Supplied text:

##############################

2. Object Classification Network and Model Stacking
Since the invention of more advanced computing hardware and the explosive growth of the data, more complicated neural networks are allowed to be built and trained. However, it is noticed that a deeper network not always gains a better performance but a higher error rate and a degradation of the accuracy. To resolve this problem, the idea of residual learning is brought by ResNet(19) which is considered as one of the most significant progress on deep learning. By utilizing identity mapping (22), also known as residual skipping connection, information can easily pass through even between the deeper layers. At the meantime, the residual connection could effectively avoid gradient vanishing even weights are extremely small. Therefore, deeper neural networks with RM are much easier to get converged and achieve a better result, so as YOLO-V3. Based on this RM technique, ResNet, InceptionResnet(23), ResNeXt(15) are proposed.

##############################

Material provided:
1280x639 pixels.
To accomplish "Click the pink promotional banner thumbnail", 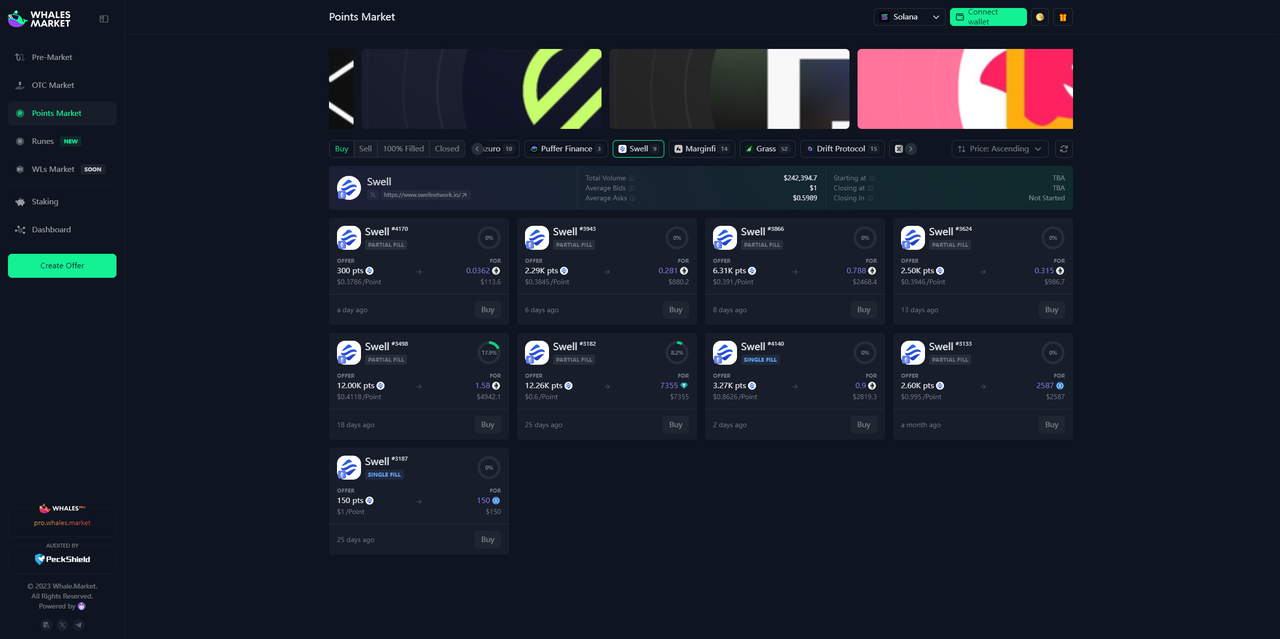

##############################

Directions: In the passage on object classification networks and model stacking, what does the residual connection avoid even when weights are extremely small?

Problem solution: Gradient vanishing.